Date:                16 December 2013

 

Contact:           Peter Ewins                                                   

                        F&C Management Limited                              

                        020 7628 8000                                               

 

 

 

F&C Global Smaller Companies PLC

Unaudited statement of results

for the half-year ended 31 October 2013

 

 

 

 

Summary of Unaudited Results

 

 

 

Attributable to shareholders

 

 

31 October 2013

 

 

30 April 2013  

 

 

% Change

 

 

 

 

Share price

836.00p

764.50p

+9.4

 

 

 

 

Net asset value per share (debenture at nominal value)

831.13p

756.21p

+9.9

 

 

 

 

Net asset value per share (debenture at market value)

829.68p

752.47p

+10.3

 

 

 

 

Net assets

£396.6m

£340.1m

+16.6

 

 

 

 

 

Half-year ended

31 October 2013

Half-year ended

31 October 2012

 

% Change

 

 

 

 

Revenue return per share

5.15p

3.76p

+37.0

 

 

 

 

Interim dividend per share

2.50p*

2.00p

+25.0

 

* Payable on 31 January 2014 to shareholders on the register at 3 January 2014.

 

 

 

The Chairman, Anthony Townsend, said:

 

"I am delighted to report to shareholders that your Company has produced another period of strong returns, adding to the significant progress that has been made over the past five years, culminating in winning not one but two awards for "Best Global Investment Trust", from Money Observer and What Investment during the period.

 

Additionally, in line with our progressive policy and in order to reduce the disparity between the interim and final dividends, we have increased the interim dividend by 25%."

 



Manager's Review

 

Share prices in most markets around the world advanced in the period under review, building on the strong gains from the previous year. The key Central Banks in the US, UK, Europe and Japan persisted with policies aimed at supporting growth, providing further liquidity which lent strong support to financial markets as a whole.  Smaller company shares once again more than held their own compared to the broader equity indices as investors continued to be attracted to their superior growth dynamic.

 

Performance

 

The Company's NAV delivered a total return over the six months of 10.5% and the share price, excluding dividend income, rose by 9.4%. These gains were just behind the Benchmark total return of 10.8%*. Over the last five years the NAV total return has been 172.8% compared to the Benchmark performance of 151.7%. It is pleasing to report that the Company won both the "Money Observer" and "What Investment" Best Global Investment Trust awards for 2013, reflecting positively on performance over recent years.

 

The share price ended the period at a 0.8% premium to the NAV including the debenture at market value.

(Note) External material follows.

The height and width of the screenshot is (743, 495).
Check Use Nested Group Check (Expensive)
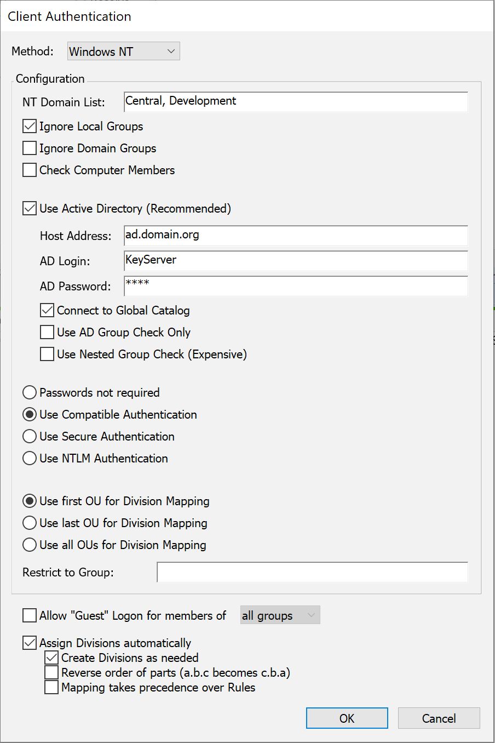coord(47,355)
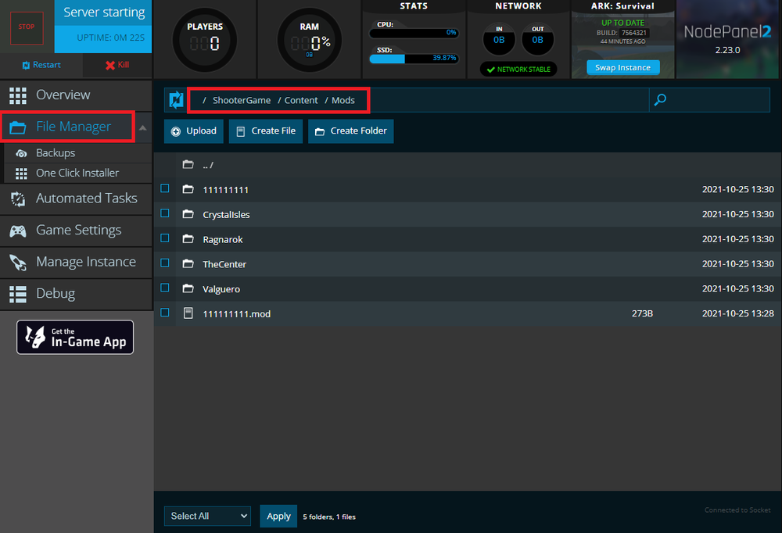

The Company issued 2,750,000 new shares during the period to satisfy demand from the market.

 

* The Company's Benchmark is a blended index of the returns from the MSCI All Country World ex UK Small Cap Index (70%) and the Numis UK Smaller Companies (excluding investment companies) Index (30%).

 

Dividends

 

Many stocks held in the investment portfolio increased their dividend payments in the period and as noted in the 2013 Annual Report, the Company no longer bears F&C savings scheme costs. As a result of these favourable dynamics, and in order to reduce the disparity between the interim and final dividends, the Board has decided to raise the interim payment by 25% to 2.50p per share. This will be paid to shareholders on 31 January 2014.

 

Economic and market background

 

As usual over the course of six months, a number of economic and political factors have set the background for the performance of stock markets. Developments in the US are always important and this was certainly the case in this period. In the early Summer, the markets were shaken by the Chairman of the Federal Reserve Bank's suggestion that quantitative easing ("QE") could be tapered later in 2013 and wound down completely in 2014. The potential withdrawal of support for the US bond market led to a rapid move up in bond yields and global equity markets sold off. There was also significant pressure on the currencies of a number of the leading developing countries. Subsequently however, a weaker set of US economic data led to something of a U-turn from Ben Bernanke and tapering was delayed. Equity markets ended the period by rallying despite the distraction of the political wrangling over the US fiscal deficit in October.

 

Outside the US, newsflow was generally more positive. The UK economy accelerated with both the manufacturing and service sectors expanding at more normal rates commensurate with a proper economic recovery. Whilst things are not yet as rosy in Europe, even in the worst hit parts of the Continent economic activity appears to have stabilised and the euro gained against the US dollar.

 

Equity markets in Asia and particularly in Latin America were buffeted by the QE situation mentioned above. Economic growth in China and elsewhere in Asia has slowed and persistent high inflation in some countries, such as India, squeezed corporate profit margins. Within Latin America the largest equity market, Brazil, was undermined by civil unrest and a weakening currency.

 

Portfolio performance

 

Geographical performance (total return sterling adjusted)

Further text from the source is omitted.